--- EXERCISE PASSAGE ---
Rohana, Rohanā, Rohaṇa: 13 definitions
Rohana means something in Buddhism, Pali, Hinduism, Sanskrit, Jainism, Prakrit, the history of ancient India, Hindi. If you want to know the exact meaning, history, etymology or English translation of this term then check out the descriptions on this page. Add your comment or reference to a book if you want to contribute to this summary article.
Alternative spellings of this word include Rohan.
Natyashastra (theatrics and dramaturgy)Source: Wisdom Library: Nāṭya-śāstra
Rohaṇa (रोहण) refers to a type of paste applied to drums (puṣkara) according to the Nāṭyaśāstra chapter 33. Accordingly, “this rule is applicable to all the Āṅkikas, But one should not apply to Mṛdaṅgas, a Rohaṇa consisting of sesamum paste mixed with cow’s ghee and oil.”
Natyashastra (नाट्यशास्त्र, nāṭyaśāstra) refers to both the ancient Indian tradition (śāstra) of performing arts, (nāṭya, e.g., theatrics, drama, dance, music), as well as the name of a Sanskrit work dealing with these subjects. It also teaches the rules for composing dramatic plays (nataka) and poetic works (kavya).
Theravada (major branch of Buddhism)Source: Pali Kanon: Pali Proper Names
1. Rohana. Grandfather of Migara Rohaneyya (q.v.). AA.ii.697.
2. Rohana. A brahmin, grandson of Pekkhuniya. He was a friend of the Licchavi Salha, and a visit paid by both of them to Nandaka is recorded in the Anguttara Nikaya. A.i.193f.
3. Rohana. A Sakiyan prince, one of the brothers of Bhaddakaccana. He went over to Ceylon and there founded a settlement which was named after him. Mhv.ix.10; Dpv.x.6.
4. Rohana. One of the three main provinces of early Ceylon comprising the south eastern part of the island, the Mahavalukanadi forming its northern boundary. It was probably colonized by Rohana (3). The capital of the province was Mahagama. When the northern parts of the island were in the hands of foreigners or usurpers, the Singhalese court, its nobles and loyalists, often sought refuge in Rohana. It seems, for the most part, to have been very little controlled from the capital, and many rebellions against the ruler of the capital originated in Rohana. See Dutthagamani and Vijayabahu; also, e.g., Mhv.xxiii.13; xxxiii.37; xxxv.27f., 67, 125; Cv.xxxviii.12, 39; xli.89ff.; xliv.54; xlviii.59, etc.
--- SUPPLIED DATA ---
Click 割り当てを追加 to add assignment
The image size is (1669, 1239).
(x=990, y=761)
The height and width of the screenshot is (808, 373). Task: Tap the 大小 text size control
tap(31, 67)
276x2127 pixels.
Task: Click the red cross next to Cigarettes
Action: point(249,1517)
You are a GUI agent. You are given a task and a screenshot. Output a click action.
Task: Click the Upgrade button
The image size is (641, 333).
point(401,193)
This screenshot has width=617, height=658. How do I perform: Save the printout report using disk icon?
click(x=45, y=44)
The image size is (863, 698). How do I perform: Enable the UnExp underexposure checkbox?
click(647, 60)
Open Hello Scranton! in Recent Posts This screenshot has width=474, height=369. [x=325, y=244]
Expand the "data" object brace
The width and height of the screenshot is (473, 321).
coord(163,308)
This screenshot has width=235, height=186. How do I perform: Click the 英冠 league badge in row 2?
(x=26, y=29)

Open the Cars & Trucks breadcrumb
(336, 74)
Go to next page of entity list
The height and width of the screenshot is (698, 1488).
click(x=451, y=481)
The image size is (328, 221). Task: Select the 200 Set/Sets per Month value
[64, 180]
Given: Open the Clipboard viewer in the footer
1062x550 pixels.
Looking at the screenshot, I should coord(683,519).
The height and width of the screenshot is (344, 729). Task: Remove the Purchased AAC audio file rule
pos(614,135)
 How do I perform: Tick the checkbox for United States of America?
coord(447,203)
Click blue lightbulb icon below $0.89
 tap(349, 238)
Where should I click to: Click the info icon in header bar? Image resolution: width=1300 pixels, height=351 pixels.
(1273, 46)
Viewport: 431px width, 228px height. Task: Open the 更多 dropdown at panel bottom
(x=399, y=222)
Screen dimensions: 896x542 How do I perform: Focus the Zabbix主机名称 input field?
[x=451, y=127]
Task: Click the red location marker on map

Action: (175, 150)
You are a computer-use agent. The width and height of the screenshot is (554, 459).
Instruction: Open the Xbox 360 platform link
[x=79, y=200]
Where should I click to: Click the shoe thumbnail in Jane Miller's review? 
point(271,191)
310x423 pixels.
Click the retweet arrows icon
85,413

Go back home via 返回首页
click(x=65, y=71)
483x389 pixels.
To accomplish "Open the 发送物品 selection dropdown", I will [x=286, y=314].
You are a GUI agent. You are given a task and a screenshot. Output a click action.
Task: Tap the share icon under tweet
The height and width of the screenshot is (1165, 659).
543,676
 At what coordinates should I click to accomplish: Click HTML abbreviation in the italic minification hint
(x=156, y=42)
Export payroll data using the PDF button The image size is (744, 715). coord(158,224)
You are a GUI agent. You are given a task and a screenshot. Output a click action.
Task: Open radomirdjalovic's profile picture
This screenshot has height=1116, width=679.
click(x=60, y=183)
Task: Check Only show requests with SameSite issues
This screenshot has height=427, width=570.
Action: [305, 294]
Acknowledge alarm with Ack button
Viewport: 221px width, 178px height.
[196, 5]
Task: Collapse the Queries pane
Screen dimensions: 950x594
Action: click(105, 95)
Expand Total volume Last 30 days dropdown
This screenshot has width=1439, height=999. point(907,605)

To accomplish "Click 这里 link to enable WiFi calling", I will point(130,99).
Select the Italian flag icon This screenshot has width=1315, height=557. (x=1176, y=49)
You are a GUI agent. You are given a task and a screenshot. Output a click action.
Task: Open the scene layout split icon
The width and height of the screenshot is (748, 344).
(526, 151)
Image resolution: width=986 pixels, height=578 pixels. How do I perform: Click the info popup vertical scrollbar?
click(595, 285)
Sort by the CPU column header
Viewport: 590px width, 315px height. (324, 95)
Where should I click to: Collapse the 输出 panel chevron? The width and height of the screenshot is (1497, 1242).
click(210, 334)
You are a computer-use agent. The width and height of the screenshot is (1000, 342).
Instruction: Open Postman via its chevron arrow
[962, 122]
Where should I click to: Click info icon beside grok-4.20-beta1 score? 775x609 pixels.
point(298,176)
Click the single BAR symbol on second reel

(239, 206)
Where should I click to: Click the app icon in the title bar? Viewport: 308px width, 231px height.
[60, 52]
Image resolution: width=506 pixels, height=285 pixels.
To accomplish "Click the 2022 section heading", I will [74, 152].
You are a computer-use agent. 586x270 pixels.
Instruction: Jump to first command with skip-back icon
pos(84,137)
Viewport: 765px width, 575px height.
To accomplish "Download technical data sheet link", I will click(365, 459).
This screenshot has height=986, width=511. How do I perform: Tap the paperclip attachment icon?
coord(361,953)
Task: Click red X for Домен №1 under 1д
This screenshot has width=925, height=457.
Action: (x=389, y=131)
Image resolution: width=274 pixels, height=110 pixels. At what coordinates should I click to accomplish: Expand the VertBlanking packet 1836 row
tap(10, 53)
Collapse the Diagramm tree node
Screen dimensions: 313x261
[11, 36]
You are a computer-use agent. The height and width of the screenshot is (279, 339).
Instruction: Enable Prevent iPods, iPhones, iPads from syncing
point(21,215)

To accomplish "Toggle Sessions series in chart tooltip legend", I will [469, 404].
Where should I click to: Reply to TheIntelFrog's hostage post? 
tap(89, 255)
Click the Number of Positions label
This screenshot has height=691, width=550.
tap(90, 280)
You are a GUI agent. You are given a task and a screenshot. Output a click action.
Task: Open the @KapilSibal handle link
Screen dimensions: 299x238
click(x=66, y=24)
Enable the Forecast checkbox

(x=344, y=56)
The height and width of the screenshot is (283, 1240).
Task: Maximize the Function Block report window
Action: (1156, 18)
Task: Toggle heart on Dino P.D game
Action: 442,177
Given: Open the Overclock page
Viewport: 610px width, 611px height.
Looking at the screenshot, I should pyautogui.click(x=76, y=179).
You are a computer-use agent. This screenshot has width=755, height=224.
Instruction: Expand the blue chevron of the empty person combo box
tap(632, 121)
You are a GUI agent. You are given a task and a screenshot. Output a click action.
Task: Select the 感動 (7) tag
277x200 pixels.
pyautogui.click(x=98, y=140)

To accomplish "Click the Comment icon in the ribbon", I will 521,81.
---
WHAT TO WORK ON:
- A) Answer these questions using the Rohana text.
(i) According to chapter 33 of the Nāṭyaśāstra, what kind of Rohaṇa should not be applied to Mṛdaṅgas?
(ii) Whose friend was Rohana the brahmin?
(iii) What was the capital of the province of Rohana?
- B) Carry on the Rohana text from the last sentence shown.

TASK RESULTS:
- A)
(i) One made of sesamum paste mixed with cow's ghee and oil.
(ii) The Licchavi Salha.
(iii) Mahagama.

- B)
In times of persecution and scarcity the Buddhist monks found patronage and shelter among the inhabitants of Rohana (E.g., Mhv.xxxvii.6). Even till about 600 A.C., Rohana was regarded as a separate kingdom, holding, or at least claiming to hold, an independent position beside Anuradhapura (See, e.g., Cv.xlv.41).
5. Rohana. See Rohanta.
6. Rohana Thera. When Assagutta summoned the heads of the Order to a conference regarding the heresy of Milinda, Rohana was lost in meditation, and a messenger had to be sent to fetch him. As punishment for this, he was charged with the task of persuading Nagasena to join the Order. To achieve this purpose, Rohana had to visit the house of Nagasenas father, Sonuttara, during seven years and ten months, without ever receiving even a kind word, till, at last, one day Sonuttara was pleased with his kindness and courtesy and gave him food daily at the house. When Nagasena grew up and learnt the Vedas, Rohana engaged him in discussion, as a result of which Nagasena joined the Order under Rohana, who, as his first preceptor, taught him the Abhidhamma. One day, Nagasena thought lightly of his teacher, and Rohana, reading his thoughts, chided him. Nagasena begged his forgiveness, but Rohana said he would forgive him only if he succeeded in refuting Milindas heretical views. Mil. 7ff.
7. Rohana. Headman of the village of Kitti and father of Theraputtabhaya. Rohana was a supporter of Mahasumma Thera, and, having heard him preach at the Kotapabbata vihara, he became a sotapanna and joined the Order, later attaining arahantship. Mhv.xxiii.55ff.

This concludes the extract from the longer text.